### Data in this exercise

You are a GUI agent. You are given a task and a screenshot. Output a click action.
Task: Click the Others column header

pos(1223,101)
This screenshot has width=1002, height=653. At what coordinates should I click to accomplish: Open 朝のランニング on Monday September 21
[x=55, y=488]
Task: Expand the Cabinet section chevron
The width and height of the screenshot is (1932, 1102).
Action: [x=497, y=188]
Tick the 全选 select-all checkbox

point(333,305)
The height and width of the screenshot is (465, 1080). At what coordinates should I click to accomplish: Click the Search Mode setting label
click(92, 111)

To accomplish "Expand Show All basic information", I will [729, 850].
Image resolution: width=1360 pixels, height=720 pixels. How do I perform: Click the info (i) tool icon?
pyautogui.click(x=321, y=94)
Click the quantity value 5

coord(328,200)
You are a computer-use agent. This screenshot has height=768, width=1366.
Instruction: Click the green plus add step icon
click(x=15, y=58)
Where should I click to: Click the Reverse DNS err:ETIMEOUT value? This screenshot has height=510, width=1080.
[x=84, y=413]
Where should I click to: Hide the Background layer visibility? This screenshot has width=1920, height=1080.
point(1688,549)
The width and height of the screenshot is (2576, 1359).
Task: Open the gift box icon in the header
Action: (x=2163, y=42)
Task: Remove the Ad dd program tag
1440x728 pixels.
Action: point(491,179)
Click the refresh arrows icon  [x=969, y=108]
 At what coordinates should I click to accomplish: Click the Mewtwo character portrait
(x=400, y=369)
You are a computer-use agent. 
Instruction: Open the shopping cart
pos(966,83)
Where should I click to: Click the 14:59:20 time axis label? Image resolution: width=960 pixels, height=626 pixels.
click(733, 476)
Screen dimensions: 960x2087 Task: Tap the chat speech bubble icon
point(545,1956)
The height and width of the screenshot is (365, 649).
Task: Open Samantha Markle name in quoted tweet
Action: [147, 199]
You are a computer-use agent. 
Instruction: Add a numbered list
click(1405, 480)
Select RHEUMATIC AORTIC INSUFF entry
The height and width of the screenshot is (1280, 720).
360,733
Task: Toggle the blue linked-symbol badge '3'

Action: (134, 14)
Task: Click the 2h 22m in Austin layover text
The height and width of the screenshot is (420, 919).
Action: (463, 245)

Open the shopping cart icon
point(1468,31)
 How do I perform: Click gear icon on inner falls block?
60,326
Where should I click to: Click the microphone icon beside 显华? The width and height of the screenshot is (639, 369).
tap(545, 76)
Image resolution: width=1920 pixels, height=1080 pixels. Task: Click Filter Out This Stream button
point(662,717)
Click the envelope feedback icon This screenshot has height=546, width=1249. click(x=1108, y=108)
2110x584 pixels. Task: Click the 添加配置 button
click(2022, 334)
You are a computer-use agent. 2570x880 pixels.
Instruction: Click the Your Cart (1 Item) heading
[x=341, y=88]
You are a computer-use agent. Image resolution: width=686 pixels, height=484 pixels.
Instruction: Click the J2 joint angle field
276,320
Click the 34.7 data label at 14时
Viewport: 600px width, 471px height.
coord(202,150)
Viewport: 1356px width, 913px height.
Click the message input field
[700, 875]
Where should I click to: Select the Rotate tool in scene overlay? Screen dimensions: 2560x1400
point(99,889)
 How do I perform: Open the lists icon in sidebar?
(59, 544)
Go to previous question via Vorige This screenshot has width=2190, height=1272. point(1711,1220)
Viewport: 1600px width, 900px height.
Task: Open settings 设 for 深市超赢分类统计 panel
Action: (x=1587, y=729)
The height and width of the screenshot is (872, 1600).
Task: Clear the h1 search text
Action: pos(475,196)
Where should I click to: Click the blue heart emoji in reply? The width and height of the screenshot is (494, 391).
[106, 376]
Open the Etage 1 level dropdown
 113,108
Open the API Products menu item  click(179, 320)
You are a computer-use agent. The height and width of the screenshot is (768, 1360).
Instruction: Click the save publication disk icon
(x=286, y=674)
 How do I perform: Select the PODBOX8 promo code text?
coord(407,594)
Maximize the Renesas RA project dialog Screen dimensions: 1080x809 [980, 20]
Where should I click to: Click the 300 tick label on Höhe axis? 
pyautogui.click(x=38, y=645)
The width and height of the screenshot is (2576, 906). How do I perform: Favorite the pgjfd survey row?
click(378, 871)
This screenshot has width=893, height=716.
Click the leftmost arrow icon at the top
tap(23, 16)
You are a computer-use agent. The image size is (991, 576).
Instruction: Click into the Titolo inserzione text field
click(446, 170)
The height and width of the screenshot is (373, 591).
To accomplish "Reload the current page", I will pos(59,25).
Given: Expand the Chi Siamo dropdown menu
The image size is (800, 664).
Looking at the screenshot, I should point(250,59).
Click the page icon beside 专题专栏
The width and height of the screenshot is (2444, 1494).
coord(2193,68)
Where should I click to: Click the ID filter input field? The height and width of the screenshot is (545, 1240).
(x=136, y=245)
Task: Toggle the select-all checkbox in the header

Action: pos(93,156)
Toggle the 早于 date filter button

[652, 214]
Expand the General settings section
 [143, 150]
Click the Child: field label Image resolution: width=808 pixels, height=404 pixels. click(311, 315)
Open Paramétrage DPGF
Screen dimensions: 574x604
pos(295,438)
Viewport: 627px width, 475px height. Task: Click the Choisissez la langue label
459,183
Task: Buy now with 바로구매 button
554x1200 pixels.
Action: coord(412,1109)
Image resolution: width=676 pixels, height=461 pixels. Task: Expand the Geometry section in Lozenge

### Work to complete
Copy out the stretch from the line containing "Click the Child: field" through the end of the entries above, numbering each line and skipping any blank ones.

### Task response
1. Click the Child: field label Image resolution: width=808 pixels, height=404 pixels. click(311, 315)
2. Open Paramétrage DPGF
3. Screen dimensions: 574x604
4. pos(295,438)
5. Viewport: 627px width, 475px height. Task: Click the Choisissez la langue label
6. 459,183
7. Task: Buy now with 바로구매 button
8. 554x1200 pixels.
9. Action: coord(412,1109)
10. Image resolution: width=676 pixels, height=461 pixels. Task: Expand the Geometry section in Lozenge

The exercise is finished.